Écrit par Gatien Du Bois | 03-01-2010

ImageLes regards européens contemporains ont tendance à lorgner vers les États et les villes du pourtour méditerranéen pour y chercher les développements futurs de l'Union européenne. Toutefois, il ne faudrait par pour autant sous-estimer l'importance de la Baltique, devenue depuis 2004 un « lac européen », dans la structuration et la recomposition possible de l'espace européen.

De fait, pendant des siècles, la Baltique et la mer du Nord ont joué le rôle de Méditerranée du monde nordique. De nombreuses marchandises y transitaient : ambre, esclaves, hareng salé, bois, céréales, cire, fourrure. Entre le XIIe et le XVIIe siècle, cet espace fut dominé par la Ligue hanséatique, une association de plus de cent ports d'Europe du Nord. Lieux de production et d'échanges, ces villes ont joué le rôle d'interface entre l'Europe continentale et les mondes scandinave et russe.

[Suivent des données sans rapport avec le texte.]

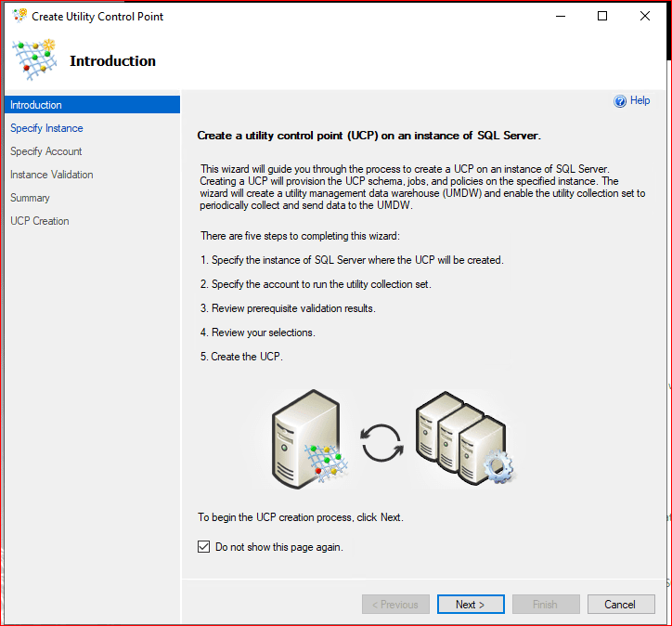Image resolution: width=672 pixels, height=626 pixels.
Task: Click the < Previous button
Action: 395,605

De Londres à Novgorod en passant par Bruges, Hambourg, Lübeck, Gdańsk ou Riga, cette association fondée sur la reconnaissance d'intérêts commerciaux communs eut un rôle important au niveau tant commercial que politique en Europe. Aujourd'hui encore, que ce soit au travers de noms de rues, de quartiers ou de la fameuse architecture de briques, nombreux sont les indices de ce passé commun.

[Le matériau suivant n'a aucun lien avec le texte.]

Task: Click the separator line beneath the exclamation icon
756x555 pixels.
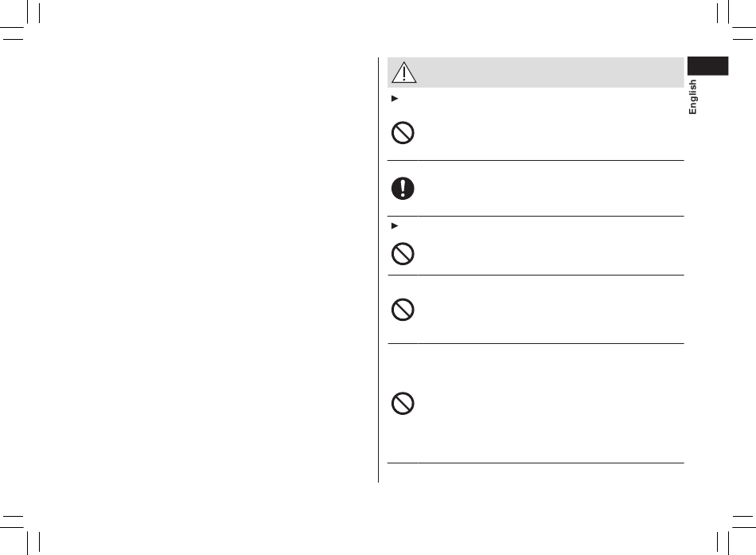Action: coord(536,216)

Un réseau de villes reliées par un intérêt commun

L'idéal hanséatique semble également opérer un retour en force dans l'Europe contemporaine. Pour s'en convaincre, il faut revenir sur les conditions qui ont présidées à l'établissement de cette association de villes. La Ligue hanséatique s'est constituée dans l'espace libre entre le fief et l'État-nation (qui n'existait pas encore dans son sens moderne). La Ligue fut au départ une association germanique de marchands, instituée pour sécuriser les échanges entre villes de la Baltique. Peu à peu, cette ligue de marchands devint une ligue de villes libres. Vers le XIIe siècle, en certains endroits le pouvoir a glissé vers des associations capables de fonctionner comme entités unifiées. C'est le cas de la Ligue hanséatique avec la bourgeoisie des villes (notamment des villes d'Empire) s'affirmant contre leurs souverains et organisant leurs échanges dans un monde baltique dominé par les Allemands. Se libérant d'un système d'ordre public pyramidal, les villes de la Ligue ont élaboré un système réticulaire, un modèle souple de réseaux entrecroisés.

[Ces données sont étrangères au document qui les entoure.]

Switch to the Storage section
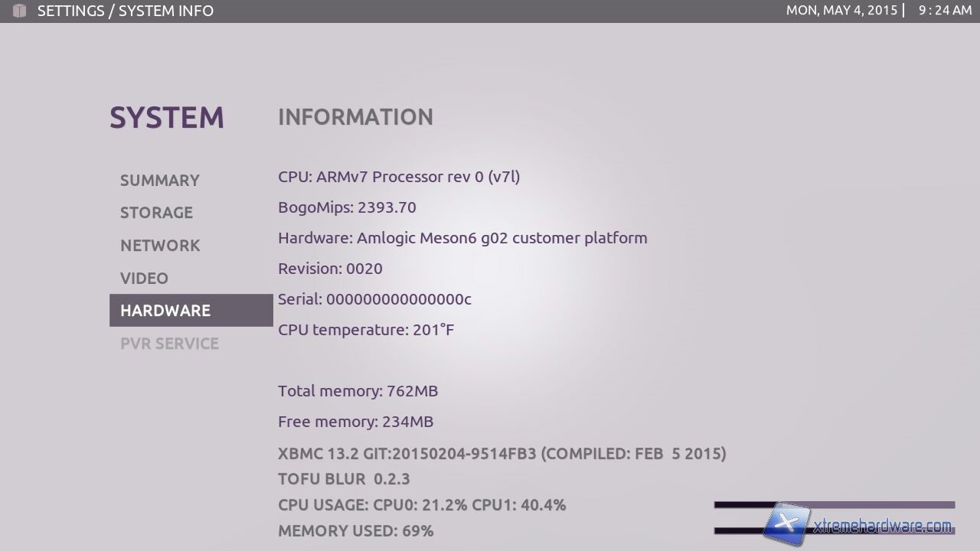The image size is (980, 551). pyautogui.click(x=156, y=213)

Disposant de son propre droit, de sa propre politique étrangère et d'un parlement, la Ligue hanséatique domine jusqu'au XVIIe siècle un espace géopolitique qu'elle a elle-même contribué à façonner. Toutefois, ne formant pas un État, mais plutôt un réseau de villes souveraines mettant en commun certaines prérogatives, la Ligue a montré ses faiblesses face à la montée en puissance de l'État-nation, fondé sur la territorialité et non plus sur l'association mutuelle.

Le retour des villes comme lieu de pouvoir

Actuellement un glissement similaire du lieu de pouvoir est en cours. Vers le haut, avec la construction européenne et vers le bas, avec la montée en puissance des villes et régions. Ces glissements, aux dépends de l'État-nation, se retrouvent également dans les changements dans les valeurs géographiques. En effet, aujourd'hui proximité rime avec une meilleure gouvernance. Cette idée est d'ailleurs renforcée par le principe de subsidiarité, érigé au niveau européen en principe d'action.

À cet égard, les réminiscences de l'idéal hanséatique sont à rechercher dans le lien étroit qui est énoncé entre pouvoir économique et politique. Comme l'État-nation semble (du moins symboliquement) affaibli au sein de l'espace européen, cela favorise l'apparition ou la réapparition de formes de développement libérées des contraintes inhérentes au modèle stato-national.

On ne compte plus les projets d'associations transnationales entre villes ou entre régions européennes. Autant de signes qui manifestent un retour des grandes métropoles comme composantes potentielles de l'espace géopolitique européen. Les grandes villes semblent ainsi se croire assurées d'une plus grande prospérité que si elles étaient de simples composantes de grands États territoriaux.